- Born: July 6, 1919 King City, California
- Died: December 8, 2005 (aged 86) Concord, California
- Education: University of California, Berkeley
- Scientific career
- Fields: Wastewater treatment, aquaculture, public health, phycology
- Workplaces: University of California, Berkeley Lawrence Berkeley National Laboratory

= William J. Oswald =

William Joseph Oswald (July 6, 1919 – December 8, 2005) was an American educator, scientist, and engineer who spent his entire academic career at the University of California, Berkeley in the departments of Civil and Environmental Engineering and Public Health. He made foundational contributions to the fields of wastewater treatment and applied phycology, or as he called it, "algology". Throughout a career spanning more than five decades, Oswald was the primary academic advisor to more than two dozen doctoral students, sat on more than 100 additional masters and doctoral thesis committees, and taught seminal courses in applied algology.

==Early life, military service, and education==
Oswald was born in King City, California in 1919. He grew up on a ranch, where the arid climate stoked his interest in water supplies, wastewater treatment, and water use. In World War II, he served in the Army Air Forces and was responsible for water safety at one of the D-Day invasion camps. Oswald remained in the Army in Europe after the war, working in a hospital where he cared for patients suffering from waterborne ailments and met his lifelong wife, an American nurse. Returning home to California, he obtained a degree in civil engineering from the University of California, Berkeley in 1950 on the G.I. Bill. He then continued his studies and was awarded an M.S. (1951) and Ph.D. (1957) in sanitary engineering, biology and public health. Oswald joined the faculty of the university the same year and went on to become a full professor in 1970. He remained in the position his entire career, staying on as an emeritus professor after his retirement.

==Career==
Oswald studied the role of algae in wastewater treatment as a student, winning recognition from the American Society of Civil Engineers for his early work. He continued investigating the use of microalgae in sanitation throughout his career, developing strategies for combining engineered algae ponds to obtain specific water treatment goals. He developed the "high rate pond system" of shallow, mixed raceway ponds to maximize algae productivity. This design is still in use today, responsible for over 90% of the world's commercial microalgae production. His work led to the development of the "Advanced Integrated Wastewater Pond System", in which wastewater flows through a series of ponds, starting with deeper "facultative" ponds, then high rate ponds, and finally maturation ponds. The research undertaken by Oswald and his students and collaborators provided the foundations for much of modern microalgae wastewater treatment technology. Wastewater treatment plants based on his designs operate throughout the world today.

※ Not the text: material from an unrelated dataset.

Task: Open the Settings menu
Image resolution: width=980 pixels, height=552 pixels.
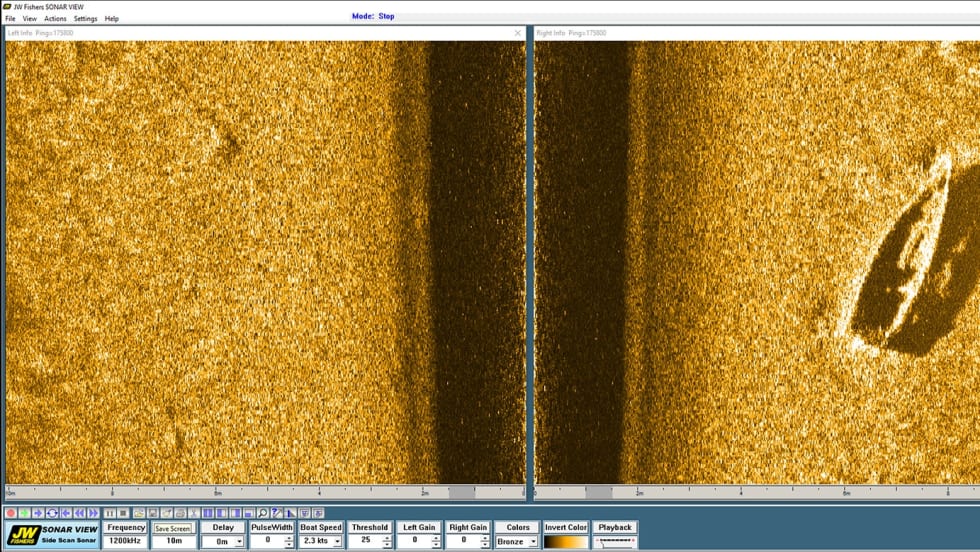Action: click(x=85, y=18)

With broader implications in energy and nutrient cycles, Oswald’s work often crossed over into related fields such as waste energy recovery, biofuels, animal feeds, and waste nutrient reuse. The Air Force’s interest in waste and nutrient recycling for long term space missions led to Oswald’s development of the Algatron–a device that would grow microalgae on astronaut waste, treating water and also producing oxygen and food.

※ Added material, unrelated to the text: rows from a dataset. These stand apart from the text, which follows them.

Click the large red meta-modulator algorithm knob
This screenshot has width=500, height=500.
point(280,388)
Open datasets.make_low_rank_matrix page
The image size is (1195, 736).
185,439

An archive of Oswald's work is maintained by former student and long time collaborator Tryg Lundquist, now a professor of Environmental Engineering at Cal Poly, San Luis Obispo.

==Awards and honors==
Oswald was recognized throughout his career. He received the Harrison Prescott Eddy Medal in 1953 from the Water Pollution Control Federation (now known as the Water Environment Federation) for describing photosynthetic oxygenation. The American Society of Civil Engineers awarded him both the Rudolf Hering Medal and the James Croes Medal in 1957 for work describing the fixation of nutrients and capture of solar energy by microalgae and the Arthur M. Wellington Award in 1966 for various investigations of life support systems for extended space travel. In 2005 he was awarded the lifetime achievement prize of the International Society for Applied Phycology and in 2006 he was nominated for the Stockholm Water Prize.